Researchers think that exercise might ward off cognitive decline for a number of very important reasons.

  1. As an individual ages, the nervous system degenerates and regular exercise can slow this. Without these nerves, the brain won’t understand how to process memories, communicate with the body, or think about how to do things. Scientists think that because exercise slows this deterioration, it also slows cognitive decline.
  2. Neuroprtection factors might be increased with exercise. Your body has functions that protect certain types of cells from damage. Scientists believe that an individual who exercises may produce more of these protectors.
  3. Exercise lowers the risk of cardiovascular disease. Blood delivers oxygen and nutrients to cells in the brain. Cells will die when cardiovascular disease blocks this blood flow. By keeping the heart and vessels healthy, exercise may be able to slow down dementia.

2. Have Vision Concerns Treated

An 18-year study of 2000 people with cataracts, showed that having cataract surgery halved the rate of mental decline in the group who had them removed.
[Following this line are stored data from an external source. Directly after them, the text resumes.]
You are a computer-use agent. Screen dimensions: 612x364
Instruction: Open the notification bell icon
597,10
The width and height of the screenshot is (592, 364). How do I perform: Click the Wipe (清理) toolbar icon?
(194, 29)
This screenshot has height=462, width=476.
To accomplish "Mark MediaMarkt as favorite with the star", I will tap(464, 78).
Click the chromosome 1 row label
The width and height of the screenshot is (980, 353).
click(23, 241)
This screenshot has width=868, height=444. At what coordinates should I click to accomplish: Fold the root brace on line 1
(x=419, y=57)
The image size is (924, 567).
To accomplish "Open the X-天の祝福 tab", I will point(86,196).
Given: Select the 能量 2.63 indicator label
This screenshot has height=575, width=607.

While this study concentrated on one prevalent cause for eyesight loss, this study backs the fact that preserving eyesight as you get older is important for your mental health.

People often begin to isolate themselves from friends and retreat from things they enjoy when they lose their eyesight at an older age. The link between cognitive decline and social isolation is the focus of other studies.

Having cataracts treated is crucial. You’ll be safeguarding yourself against the advancement of dementia if you do what’s necessary to preserve healthy vision.

3. Get Hearing Aids

If you have neglected hearing loss, you could be on your way to mental decline. The same researchers in the cataract research gave 2000 different people who had hearing loss a hearing aid. They tested the progression of cognitive decline in the same way.

They got even more remarkable results. The group who got the hearing aids saw their dementia progression rates decrease by 75%. So the dementia symptoms they were already noticing simply stopped.

There are some likely reasons for this.

First is the social component. People will often go into isolation when they have untreated hearing loss because socializing with friends at restaurants and clubs becomes a challenge.

Second, when someone gradually starts to lose their hearing, the brain forgets how to hear. If the person waits years to get a hearing aid, this degeneration progresses into other parts of the brain.

In fact, researchers have actually compared the brains of people with neglected hearing loss to people who wear hearing aids using an MRI. People with untreated hearing loss actually have shrinking of the brain.

That’s definitely not good for your memory and mental abilities.

Stave off dementia by wearing your hearing aids if you have them. If you have hearing loss and are hesitant to get hearing aids, it’s time to make an appointment with us. Find out how you can hear better with modern technological advancements in hearing aids.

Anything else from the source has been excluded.